Readers–writer lock using DataFrame


I have an application where one async task updates a DataFrame with new data every minute, while multiple tasks read the DataFrame at random times. I need to make this thread-safe, possibly by using a lock, to prevent reads during updates.

A ReentrantLock() could work, but it might block concurrent reads, which DataFrame can handle inherently. I’m considering using semaphores or a perhaps a suitable readers-writer lock to address this.

Any suggestions, pointers, or examples to achieve this without compromising the performance of concurrent reads?

Here is an example of concurrent readers and writers with duckdb in case you want to persist the data as well.

I needed a RW lock for AllocArrays.jl and settled on the one in ConcurrentUtilities.jl

1 Like

Thanks for the pointer. That looks very interesting.

Thanks, that looks very interesting. I see that julia v1.11 may have some of these functionalities in base, but perhaps not the ReadWriteLock() part.

Depending on your specific requirements, also consider copy-on-write.

The idea of copy-on-write is that on updates, you construct a new dataframe (reusing unchanged arrays of the old one), and you have some object like

mutable struct AtomicContainer
@atomic contents::Any

and after your new dataframe is constructed, you insert it into the AtomicContainer. Readers have a long-lived reference to the AtomicContainer, and can then read the contents and dispatch (function barrier to cure the type instability!) with the current immutable snapshot of the data.

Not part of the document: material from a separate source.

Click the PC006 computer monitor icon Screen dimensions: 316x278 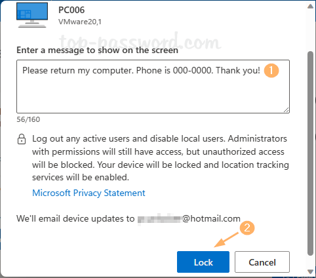[32, 15]
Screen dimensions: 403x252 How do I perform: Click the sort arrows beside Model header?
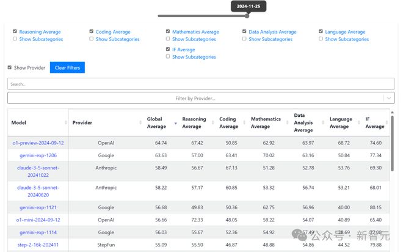coord(65,123)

The relevant considerations for this are:

  1. If you have a reader who wants to do stuff and an update is underway, is it preferable to block until the update is done or is it preferable to do your stuff on a consistent-but-potentially-stale version?
  2. What is your relation between readers and writers, in terms of volume?
  3. Can you afford the additional GC pressure from copy-on-write? Especially, how real-time-ish are your readers?

The big problems with Reader-writer-locks are that:

  1. Multiple concurrent readers don’t block each other. But the responsible cpu cores still need to play tug-of-war on which core owns the cacheline of the lock
  2. If your update is big, then you either have a long critical section, i.e. long blocking of readers, or your readers can see inconsistent states (because you relinquish the lock in the middle). Whether this is a problem depends on your answer to (1).
  3. There is a big question for your readers: Take the lock for a long time (long critical section) or take it often for short times. Taking it for a long time may block the writer, taking it often causes tug-of-war on the cache-line between multiple readers. Your critical section of course needs to be long enough to span the required consistency (i.e. the entire “transaction”).

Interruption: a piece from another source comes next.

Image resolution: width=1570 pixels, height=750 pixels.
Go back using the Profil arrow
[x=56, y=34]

PS. The above example uses Any as type for the contents. This is super defensive programming of me, because consider the following:

mutable AtomicContainerYolo{T}
@atomic contents::T 

can introduce a lock in AtomicContainerYolo((1,2,3)) in some julia versions. Because your hardware only supports 128 bit atomics, and julialang made the imo extremely ill-considered design decision to imitate C++ in implementing atomic variables that are hardware-impossible by hidden locks instead of boxing / copy-on-write. C++ has the excuse of “no GC in the runtime, cannot cow”, but julialang doesn’t. Making the contents field abstractly typed forces the compiler to box it, which is exactly what you want for anything larger than 128 bit.

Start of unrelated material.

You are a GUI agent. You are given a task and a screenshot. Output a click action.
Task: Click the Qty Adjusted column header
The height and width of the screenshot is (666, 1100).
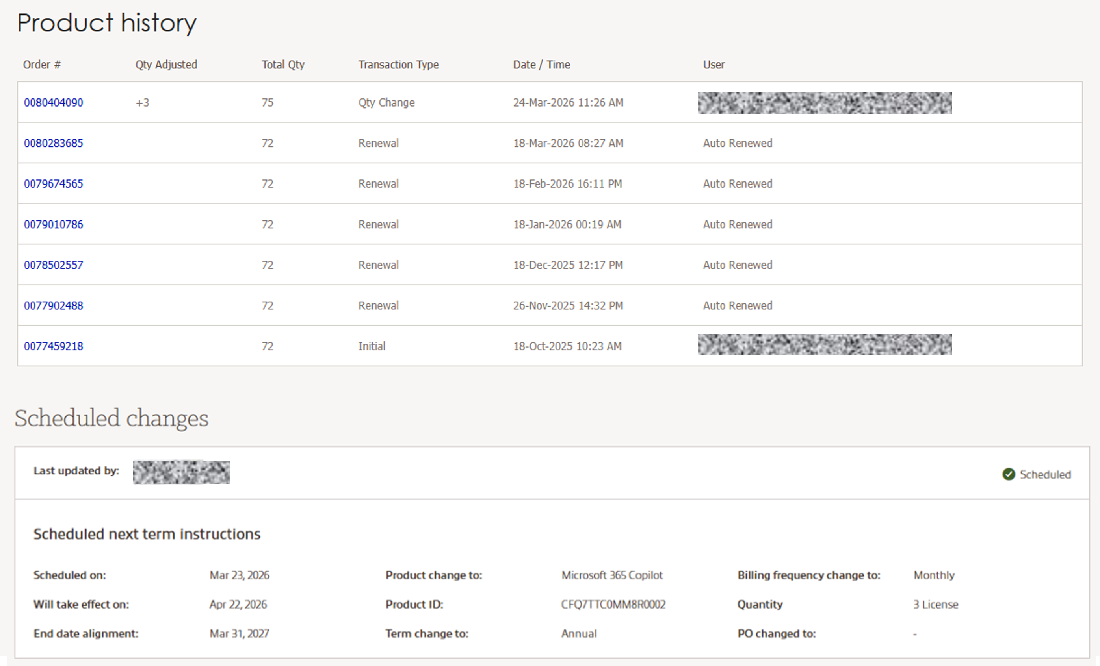click(x=166, y=65)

PPS. I am not recommending to use persistent (aka functional, aka non-overwriting) datastructures. Instead, use that your problem is very specific: Your updates/writes come in large batches. So for every update/write you need to identify which parts of your dataframe are modified; and you might want to modify your data layout to minimize the modified parts.

1 Like

Yeah, we only added Lockable to Base, but not the ReadWriteLock.